### Exercise set:
1/ According to the breast cancer study text, what was the median follow-up time?
2/ Relabel the patient group in the breast cancer study text: reproduce the passage from "The estimated 5" up to and including "these low-risk patients.", replacing "low-risk" with "favorable-risk".

Identifying good prognosis group of breast cancer patients with 1-3 positive axillary nodes for adjuvant cyclophosphamide, methotrexate and 5-fluorouracil (CMF) chemotherapy.Jpn J Clin Oncol 2005; 35(9):514-9JJ
We conducted a retrospective analysis of prognosis factors for survival in breast cancer patients with 1-3 axillary lymph node metastases and tried to identify a subset of patients with good prognosis suitable for cyclophosphamide, methotrexate and 5-fluorouracil (CMF) adjuvant chemotherapy.
A cohort of 446 breast cancer patients received definite surgery and adjuvant chemotherapy with CMF at Chang Gung Memorial Hospital from 1990 to 1998. They were enrolled in the study. The median follow-up time was 69 months. Prognostic factors including age, tumor size, number of involved nodes, steroid receptor status, tumor ploidy, synthetic-phase fraction, histologic grade and administration of tamoxifen were analysed for disease-free survival (DFS) and overall survival (OS) by Cox regression model.
The estimated 5 year OS and DFS for all patients were 85.4 and 71.5%, respectively. Multivariate analysis revealed that tumor size, age and estrogen receptor (ER) status were independent prognostic factors for OS, and tumor size, age, ER status and number of involved nodes were independent prognostic factors for DFS. The 5 year OS rates of the low-risk group (age >40, tumor < or =3 cm and positive ER) and average-risk group (either age < or =40, tumor >3 cm or negative ER) were 98.8 and 82.4%, respectively (P = 0.0001). The 5 year DFS of the low-risk and high-risk group were 88.2 and 67.7%, respectively (P = 0.0001).
Among breast cancer patients with 1-3 positive lymph nodes excellent survival rate was found in those who had favorable prognostic factors, including age >40, tumor size < or =3 cm and positive ER. Adjuvant chemotherapy with CMF regimen is optimal for these low-risk patients.

### Extracted material:
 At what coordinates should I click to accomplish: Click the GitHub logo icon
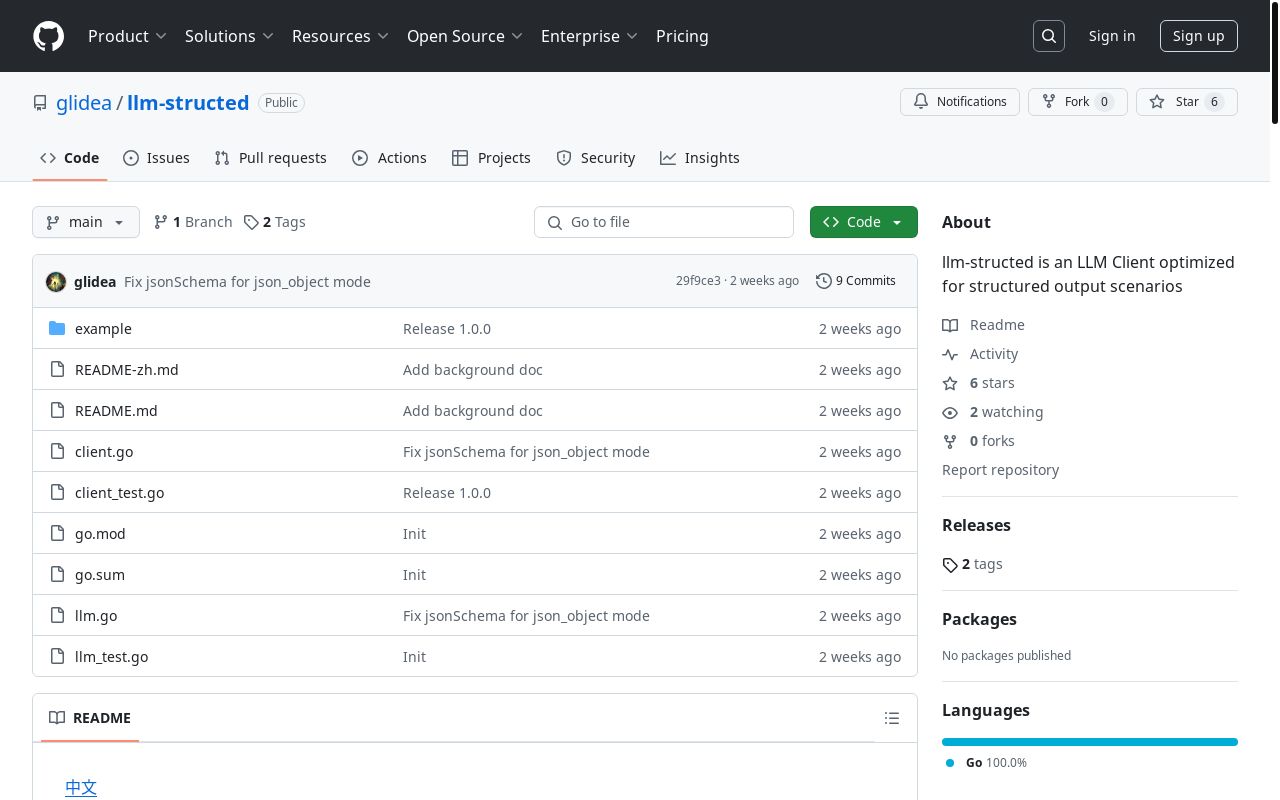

---

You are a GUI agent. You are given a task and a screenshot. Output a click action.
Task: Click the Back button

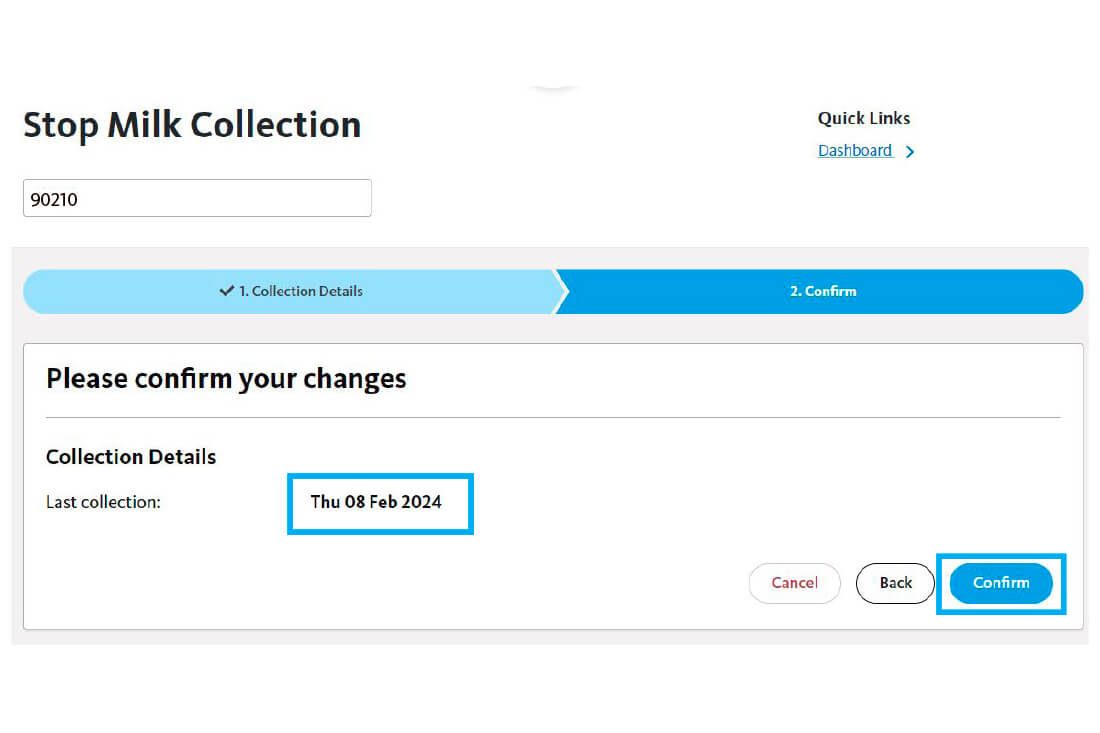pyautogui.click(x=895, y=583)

### Results for each task:
1/ 69 months.

2/
The estimated 5 year OS and DFS for all patients were 85.4 and 71.5%, respectively. Multivariate analysis revealed that tumor size, age and estrogen receptor (ER) status were independent prognostic factors for OS, and tumor size, age, ER status and number of involved nodes were independent prognostic factors for DFS. The 5 year OS rates of the favorable-risk group (age >40, tumor < or =3 cm and positive ER) and average-risk group (either age < or =40, tumor >3 cm or negative ER) were 98.8 and 82.4%, respectively (P = 0.0001). The 5 year DFS of the favorable-risk and high-risk group were 88.2 and 67.7%, respectively (P = 0.0001).
Among breast cancer patients with 1-3 positive lymph nodes excellent survival rate was found in those who had favorable prognostic factors, including age >40, tumor size < or =3 cm and positive ER. Adjuvant chemotherapy with CMF regimen is optimal for these favorable-risk patients.